Peki ÖSO güçlerinin başındaki komutan Selim İdris ile temas kurmuşlar mıydı? “Evet” diyor Baldır. “Gittim kendisiyle (Kilis sınırındaki) karargâhında görüştüm. ‘İki uçaksavar, 120’lik havan verin dedim’ o ‘Bende de bir şey yok’ dedi geri yolladı bizi. Türkmenlerin güçlenmesini istemiyorlar.” ÖSO’dan yardım alamayan Türkmenlere bu kez ÖSO’dan yardım talebi gelmiş. On gün önce Yayladağı’nın 15 kilometre ötesindeki Gebere Köyü’nde bulunan bir hastaneye yüzleri maskeli 50 IŞİD militanı saldırmış. Hastanede nöbet tutan ÖSO’cular Türkmenleri yardıma çağırmış. “Onlarla çatıştık, dört tanesini vurdum,” diyor Abdullah. Ancak Türkmenlerin tüm cabalarına rağmen IŞİD hastaneyi ele geçirmiş . Abdullah şunları söylüyor: “Selefileri orada tedavi olan yaralıları dahi vurdular, kendileriyle müzakere etmek için din adamımızı gönderdik belki onu dinlerler diye, onu ve beraberindeki iki adamı da öldürdüler. Sonra MİG’ler geldi hastaneyi bombaladı.”

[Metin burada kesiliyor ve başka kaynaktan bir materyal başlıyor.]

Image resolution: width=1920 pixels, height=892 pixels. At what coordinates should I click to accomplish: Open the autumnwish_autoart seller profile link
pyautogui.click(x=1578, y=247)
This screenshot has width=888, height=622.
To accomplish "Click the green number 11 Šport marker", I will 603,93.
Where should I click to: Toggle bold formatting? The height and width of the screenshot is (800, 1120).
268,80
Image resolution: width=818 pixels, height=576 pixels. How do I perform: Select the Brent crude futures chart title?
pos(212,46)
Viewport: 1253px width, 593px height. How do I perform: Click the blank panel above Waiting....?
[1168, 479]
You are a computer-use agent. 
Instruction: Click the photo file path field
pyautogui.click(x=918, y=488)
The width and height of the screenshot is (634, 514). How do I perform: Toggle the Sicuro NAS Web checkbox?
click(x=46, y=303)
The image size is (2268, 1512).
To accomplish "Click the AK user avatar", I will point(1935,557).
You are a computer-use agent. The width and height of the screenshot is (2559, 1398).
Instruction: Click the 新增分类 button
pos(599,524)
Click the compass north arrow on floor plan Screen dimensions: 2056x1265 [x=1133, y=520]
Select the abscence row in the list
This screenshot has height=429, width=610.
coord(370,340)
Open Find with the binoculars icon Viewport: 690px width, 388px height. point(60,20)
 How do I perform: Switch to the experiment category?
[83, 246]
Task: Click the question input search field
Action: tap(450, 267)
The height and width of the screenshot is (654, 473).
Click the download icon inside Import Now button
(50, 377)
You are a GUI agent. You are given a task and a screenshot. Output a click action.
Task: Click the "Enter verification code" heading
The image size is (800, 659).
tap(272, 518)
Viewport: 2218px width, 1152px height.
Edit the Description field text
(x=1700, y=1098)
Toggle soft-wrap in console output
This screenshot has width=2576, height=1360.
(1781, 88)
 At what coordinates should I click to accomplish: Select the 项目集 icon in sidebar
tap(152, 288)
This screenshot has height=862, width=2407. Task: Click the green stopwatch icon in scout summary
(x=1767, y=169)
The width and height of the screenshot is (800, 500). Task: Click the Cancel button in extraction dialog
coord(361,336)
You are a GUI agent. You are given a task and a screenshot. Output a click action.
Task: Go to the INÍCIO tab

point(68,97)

“YARDIM GELMEZSE ÖLÜR BİTERİZ”
Türkiye’ye sığınan Türkmenlerden biri olan İzzet Sohta’nın oğlu olduğunu öğrendiğimiz Amir Sohta, “Geçen yaz Ras el Ain’de (Ceylanpınar’ın karşısında) Kürtlere karşı Selefilerle birlikte çatışmıştık,” diyor. Amir, Selefilerin bellerindeki kemerlerde “özel cesaret hapı” taşıdıklarını bunları yutunca da “delirdiklerini” anlatıyor ve şöyle devam ediyor: “Kürtler’de acayip silahlar vardı. Bir çoğu da kadındı. O zaman Kürtlerden almıştık, onlardan çok öldürdük ama biliyorsunuz şimdi Suriye’de Kürt devleti kuruluyor.” Zaher Bibers Tugayı’nda savaştığını söyleyen Yusuf Baldır ise, Türkmenlerin son günlerde artık “silah değil ekmek arar hâle” geldiklerini belirtiyor ve ekmeğin üstüne “bildiğiniz çiçek yağı” döküp karınlarını doyurduklarını söylüyor. Baldır, sözlerine şöyle devam ediyor: “Ahrar Aş Şam, adamlarına 100 dolar maaş veriyor, yiyecek veriyor, bizim verecek bir tek şeyimiz yok canımızdan başka. Her yerde eziğiz, eğer yardım gelmez ise ölür biteriz.”